Après une brève et vibrionnante période de travaux menés tambour battant, le musée d’Art moderne de Paris – son nouveau patronyme – rouvre ses vastes salles. Moins un lifting qu’un ressourcement, puisqu’il s’agit de rester fidèle à l’esprit du bâtiment originel de 1937 : lumière généreuse, amplitude de l’espace. Lesquels deviennent des écrins spacieux pour un nouvel accrochage des expositions permanentes, mais prêtent aussi leurs confortables volumes à la collection des oeuvres de Lafayette Anticipations. Soit une façon de ratifier les noces de l’art contemporain, dans ce qu’il a de plus audacieux et de plus défricheur, avec la grande tradition moderne dont le MAM est moins le gardien que le cicerone, vigilant et accueillant.
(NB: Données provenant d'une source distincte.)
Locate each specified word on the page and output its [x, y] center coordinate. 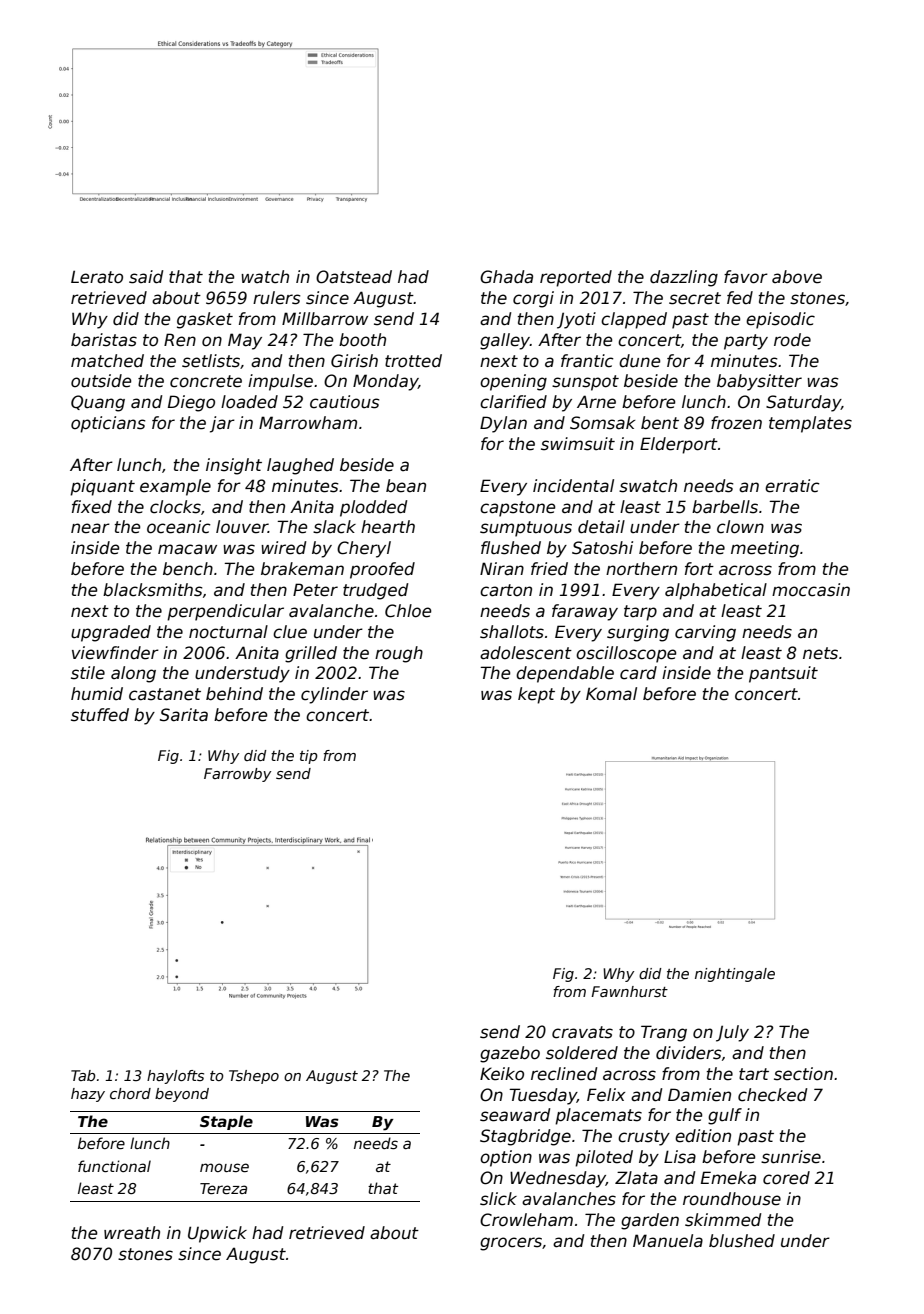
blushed [742, 1241]
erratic [792, 486]
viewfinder [115, 653]
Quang [98, 403]
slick [498, 1199]
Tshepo [254, 1077]
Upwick [217, 1234]
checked [772, 1095]
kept [536, 695]
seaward [515, 1115]
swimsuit [578, 444]
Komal [611, 694]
Pas de syndrome du sanctuaire pour initiés, ici : tout est fait pour attirer les plus jeunes, les moins familiers de l’art.
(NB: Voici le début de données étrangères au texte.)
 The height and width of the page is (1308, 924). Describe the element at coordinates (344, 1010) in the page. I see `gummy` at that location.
Mais l’imposante cerise sur le gâteau, déjà monumental, des lieux, c’est la prodigieuse expo Hans Hartung (1904-1989) : une efflorescence d’images (300 pièces grosso modo), un bouillonnement ininterrompu de créativité (mention spéciale aux dernières salles, où Hartung s’essaie à à peu près tout, grattages, peinture vinylique industrielle). Il fallait bien ça pour balayer une vie secouée par les convulsions de l’Histoire : l’antinazi farouche qu’est Hartung perdra ainsi une jambe dans les rangs de la Légion étrangère en 44. Mais surtout, cette rétrospective – la première sur le sol français depuis 1979 – est à la mesure de la place de l’homme dans l’Histoire de l’art : immense.
Car Hartung, on le sait, fut un inlassable pionnier de l’abstraction, réinventant sans cesse le geste de la peinture, renouvelant ses matériaux, ses outils (certains apparemment incongrus, serpette, tyrolienne, sulfateuse à vignes), et jusqu’à la figure du peintre : installé à Antibes à partir de 1973, son atelier est une ruche qui, souligne Odile Burluraux, la commissaire, a quelque chose de la Factory warholienne : intense productivité, concours d’une nuée d’assistants…
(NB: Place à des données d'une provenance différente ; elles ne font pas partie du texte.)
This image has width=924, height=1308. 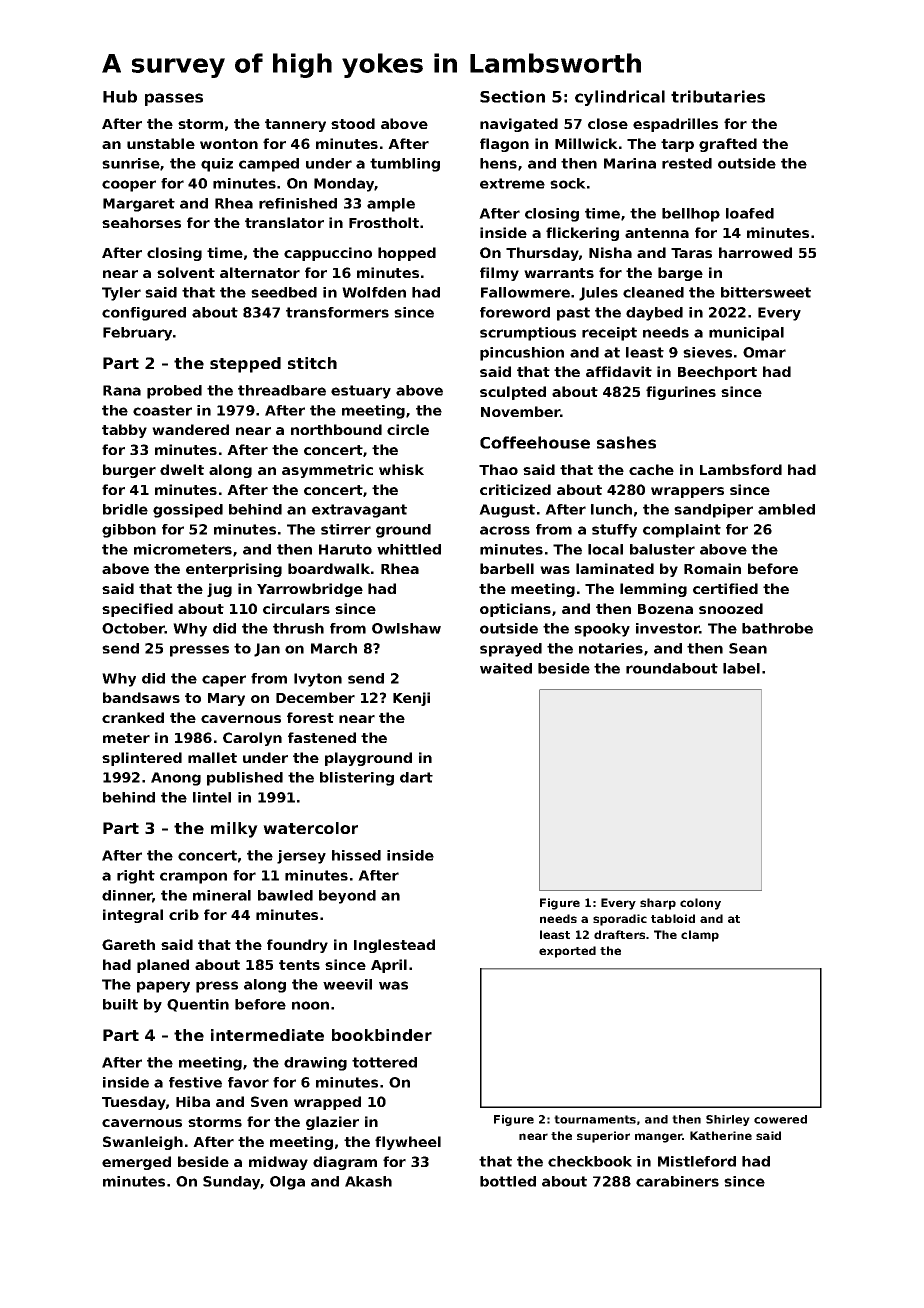 What do you see at coordinates (512, 96) in the image?
I see `Section` at bounding box center [512, 96].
Mais ce qui frappe, au fil des quatre sections qui se succèdent chronologiquement, c’est combien Hartung, qui pratique l’art apparemment le plus impersonnel qui soit – l’abstraction – a su, justement, y imprimer puissamment une personnalité. Première étape : les années d’apprentissage du jeune Hans, jusqu’en 1939, qui le voient s’émanciper du cubisme, trouver la grammaire de sa propre langue picturale. Mais la comparaison linguistique a ses limites : la peinture de Hartung n’est jamais un système clos, à preuve cette huile sur bois de 1938 (T1938-30). L’apparente simplicité des formes et des chromatismes dissimule mal un jeu virtuose sur les nuances lumineuses, sur les variations, les dissolutions, des contours. C’est également avant la Seconde Guerre qu’à l’instigation de Jean Hélion, il a recours au report avec agrandissement : une technique qu’il cultivera encore dans la période suivante, ses années difficiles, jusqu’au mitan des années 50. La guerre, la pauvreté : sa productivité accuse le coup. Mais tel un infirme beckettien têtu, il continue. Il y a, notamment, au milieu des années 50, ces centaines de dessins à l’encre, en très petits formats, avec au centre, ce motif immédiatement reconnaissable, cette espèce de noyau noir, hérissé comme de crins ou de piquants, et qu’on retrouvera sur les peintures effectuées à partir de ces dessins. Puis, jusqu’au début des années 70, Hartung expérimente tous azimuts, sprays, aérosols, peinture industrielle, on l’a dit…Mais là encore, une technique comme le grattage vaut affirmation de soi, trace tangible d’une volonté individuelle. Et la dernière section, notamment quatre immenses toiles de 1987, couronne et résume l’oeuvre. Il y a sur ces quatre toiles quelque chose comme un pullulement pointilliste, un nuage vibrant d’atomes, de particules. De l’énergie pure : celle qui a animé Hartung jusqu’au bout.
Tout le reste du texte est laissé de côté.